» **WORK TASK**
Could you show each line of the records that contains the word "agent"?

*** INFORMATION ***

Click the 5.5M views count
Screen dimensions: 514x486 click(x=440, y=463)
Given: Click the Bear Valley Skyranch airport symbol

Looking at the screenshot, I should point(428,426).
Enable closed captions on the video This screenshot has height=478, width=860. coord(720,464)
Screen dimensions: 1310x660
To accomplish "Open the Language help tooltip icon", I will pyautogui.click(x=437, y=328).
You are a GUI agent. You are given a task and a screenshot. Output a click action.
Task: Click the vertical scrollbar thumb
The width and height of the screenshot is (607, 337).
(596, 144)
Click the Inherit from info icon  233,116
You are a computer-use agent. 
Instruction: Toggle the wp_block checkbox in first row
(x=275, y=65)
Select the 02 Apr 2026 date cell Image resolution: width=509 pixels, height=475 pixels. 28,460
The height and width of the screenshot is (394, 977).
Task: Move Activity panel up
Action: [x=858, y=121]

*** End of INFORMATION ***
*** INFORMATION ***

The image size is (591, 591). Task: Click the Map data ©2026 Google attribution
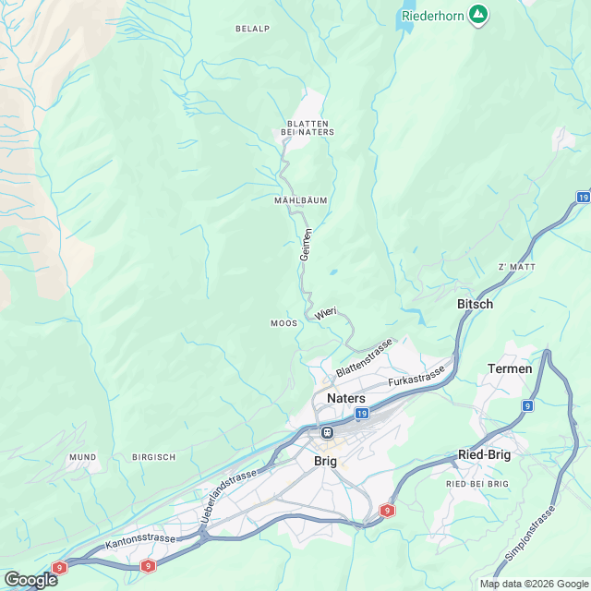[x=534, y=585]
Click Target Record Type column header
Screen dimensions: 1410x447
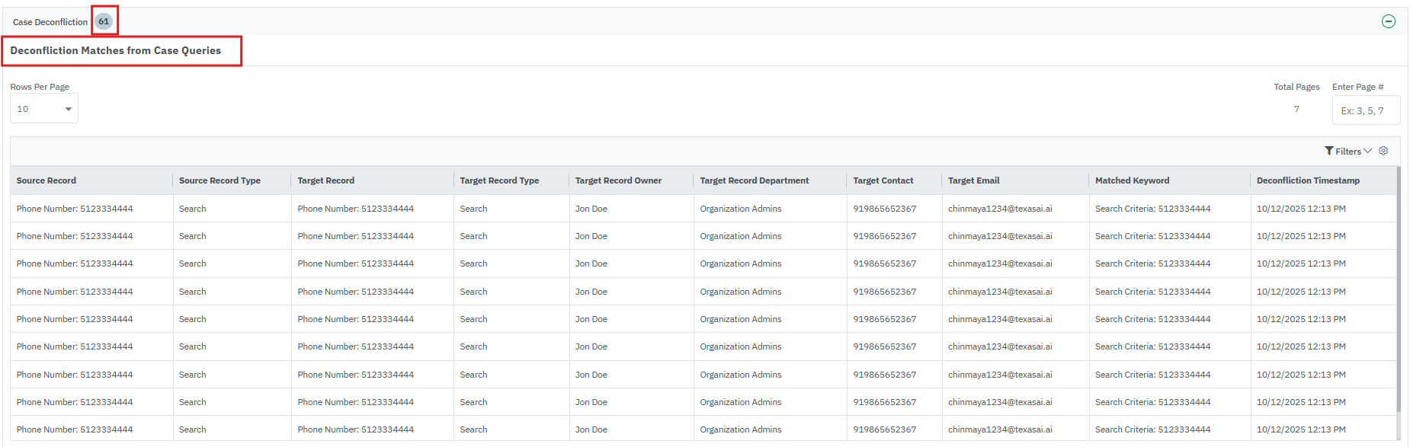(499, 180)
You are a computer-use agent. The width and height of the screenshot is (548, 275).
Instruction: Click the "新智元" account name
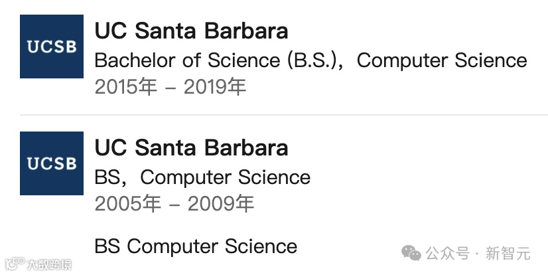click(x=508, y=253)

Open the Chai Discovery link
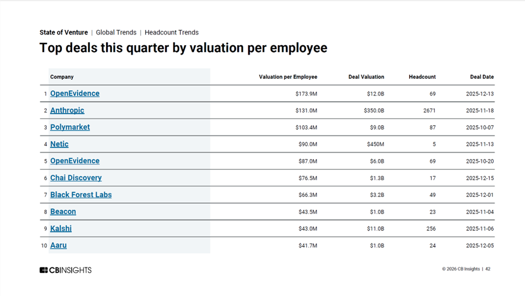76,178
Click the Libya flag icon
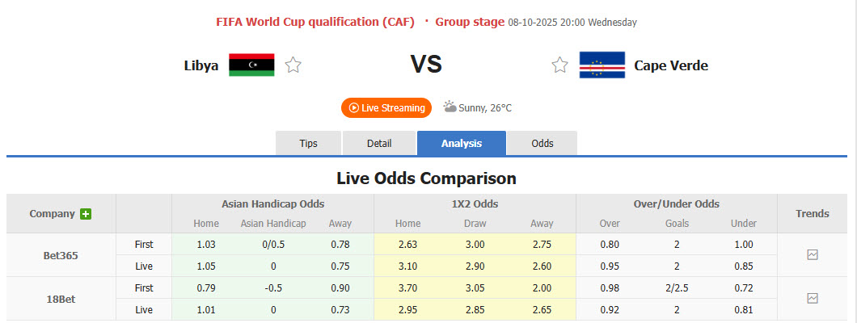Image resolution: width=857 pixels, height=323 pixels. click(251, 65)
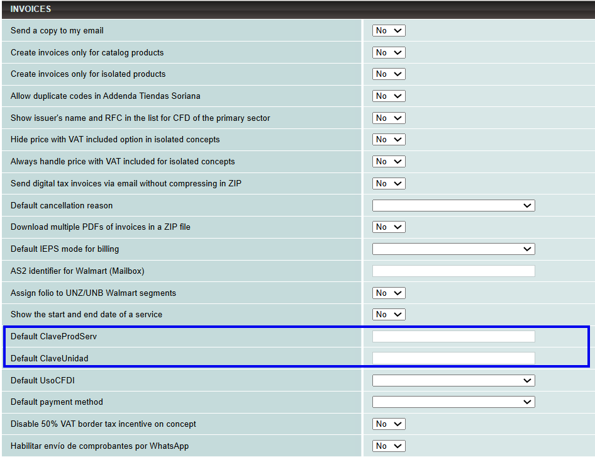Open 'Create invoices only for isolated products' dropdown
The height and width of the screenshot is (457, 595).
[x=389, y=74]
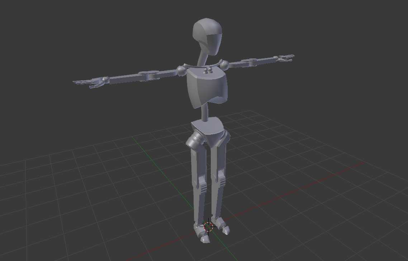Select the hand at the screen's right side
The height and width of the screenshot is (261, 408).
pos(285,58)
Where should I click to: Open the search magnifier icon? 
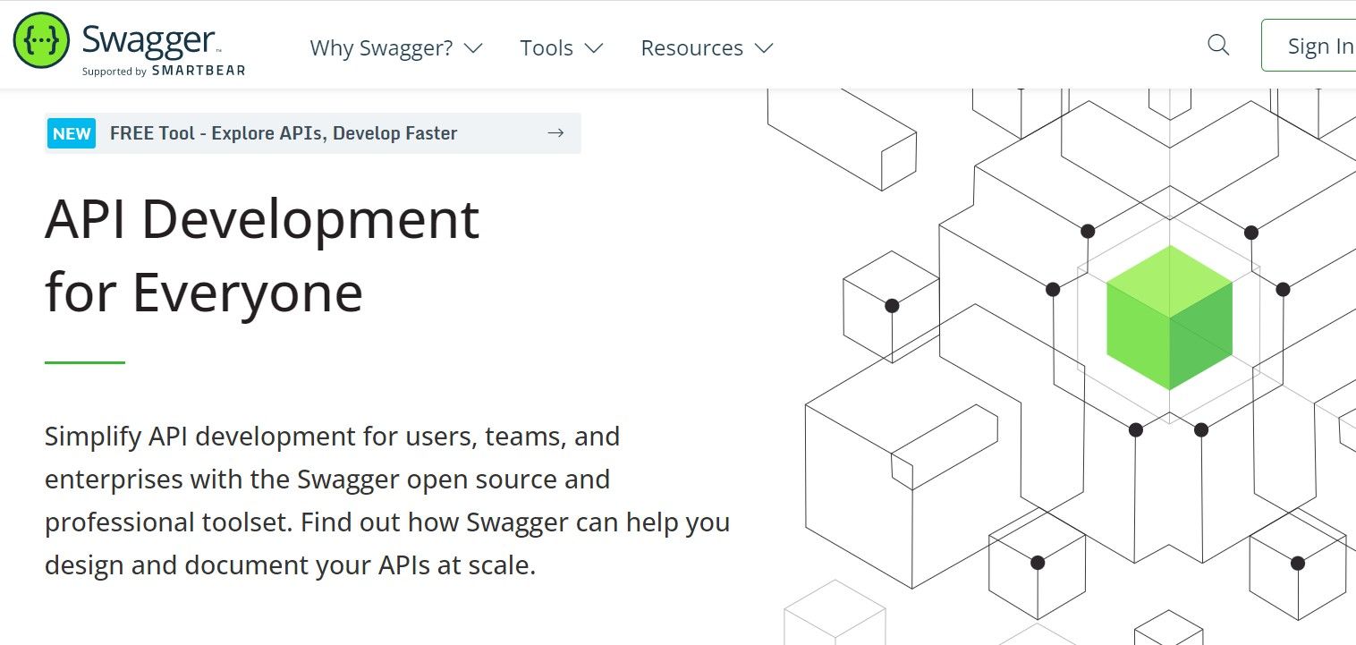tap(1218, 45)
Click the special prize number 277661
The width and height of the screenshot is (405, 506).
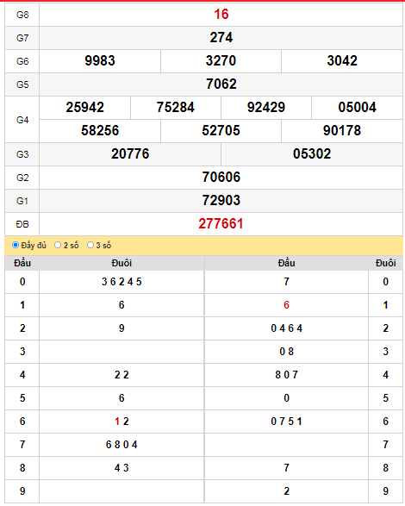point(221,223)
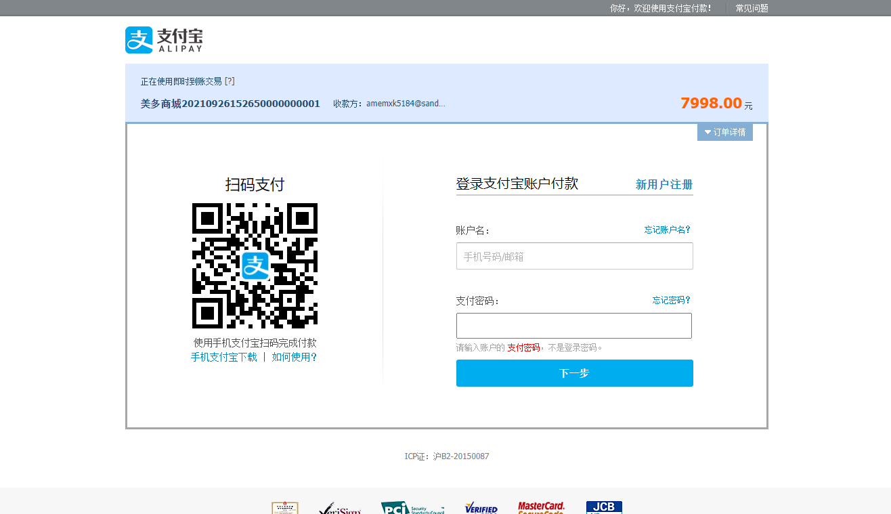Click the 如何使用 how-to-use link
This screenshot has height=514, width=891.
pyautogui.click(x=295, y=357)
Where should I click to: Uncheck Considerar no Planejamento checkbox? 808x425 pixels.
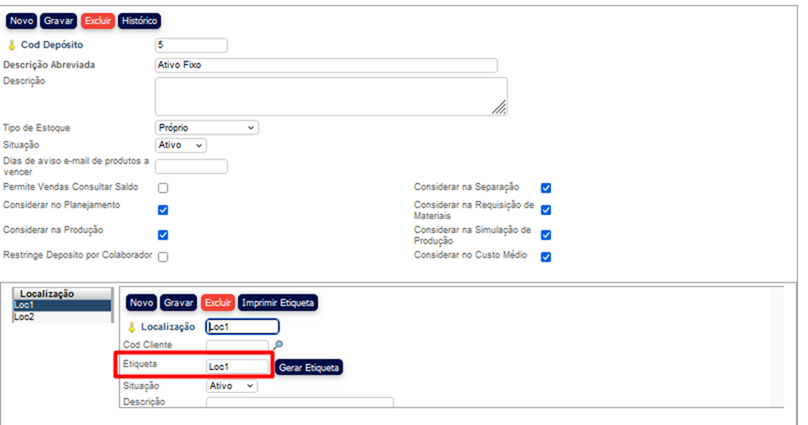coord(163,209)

*** End of INFORMATION ***
*** INFORMATION ***

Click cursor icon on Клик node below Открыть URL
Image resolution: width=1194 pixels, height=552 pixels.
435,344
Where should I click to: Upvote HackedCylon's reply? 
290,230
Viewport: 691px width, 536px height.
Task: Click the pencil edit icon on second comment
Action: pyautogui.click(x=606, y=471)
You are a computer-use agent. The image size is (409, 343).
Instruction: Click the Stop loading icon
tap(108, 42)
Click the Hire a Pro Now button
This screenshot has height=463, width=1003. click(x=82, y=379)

*** End of INFORMATION ***

» **YOUR RESPONSE**
You are a GUI agent. You are given a task and a screenshot. Output a click action.
You are a computer-use agent. 
You are a computer-use agent. The width and height of the screenshot is (548, 275).
You are a computer-use agent. The image size is (409, 343).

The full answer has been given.